Problem statement: Turn the lines of the material below into a numbered list, skipping any blank lines. Omit the pictures from your list.

[Document and screenshot pointing entries]

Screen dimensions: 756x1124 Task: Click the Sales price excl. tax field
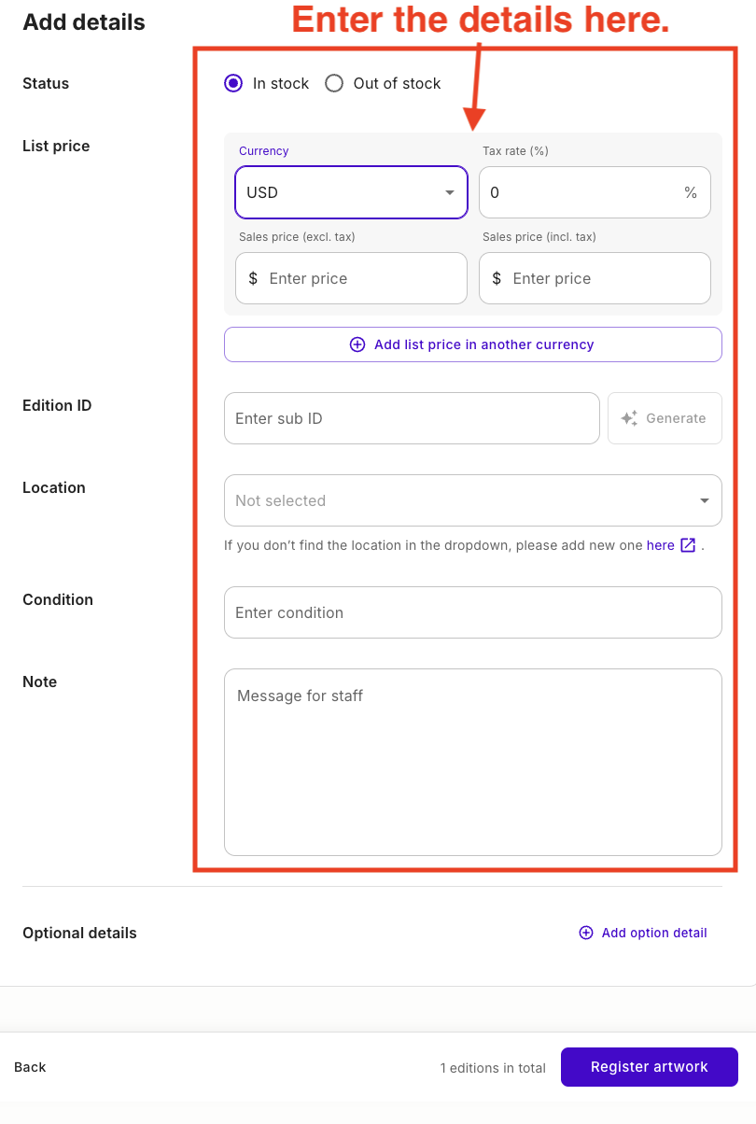pos(351,278)
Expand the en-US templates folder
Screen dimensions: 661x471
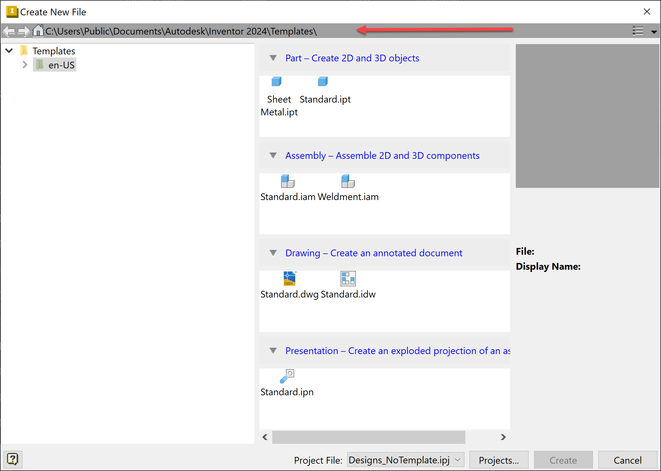tap(25, 65)
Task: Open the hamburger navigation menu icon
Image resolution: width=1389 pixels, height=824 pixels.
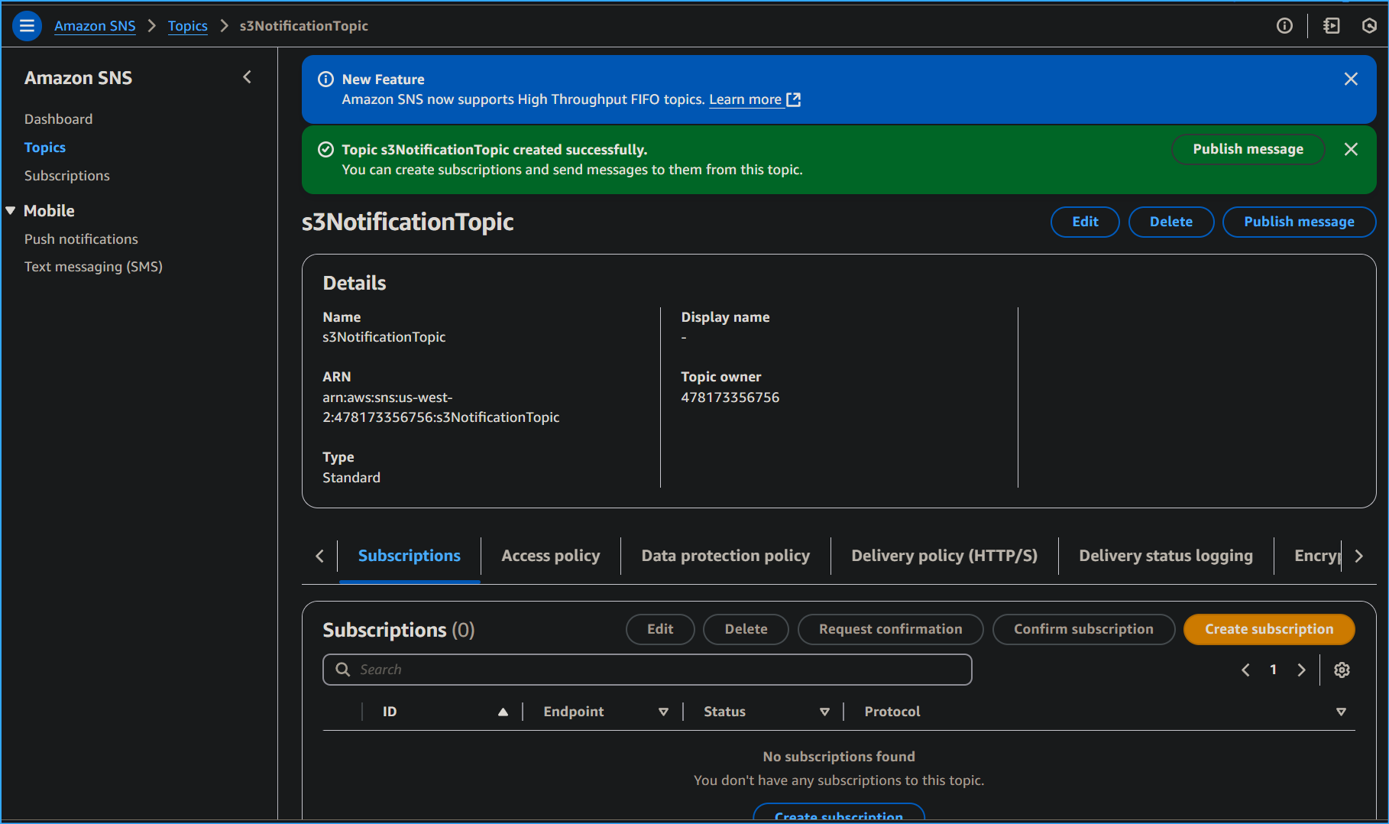Action: pos(27,26)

Response to this task:
1. Screen dimensions: 756x1124 Task: Click the Sales price excl. tax field
2. pos(351,278)
3. Expand the en-US templates folder
4. Screen dimensions: 661x471
5. tap(25, 65)
6. Task: Open the hamburger navigation menu icon
7. Image resolution: width=1389 pixels, height=824 pixels.
8. Action: pos(27,26)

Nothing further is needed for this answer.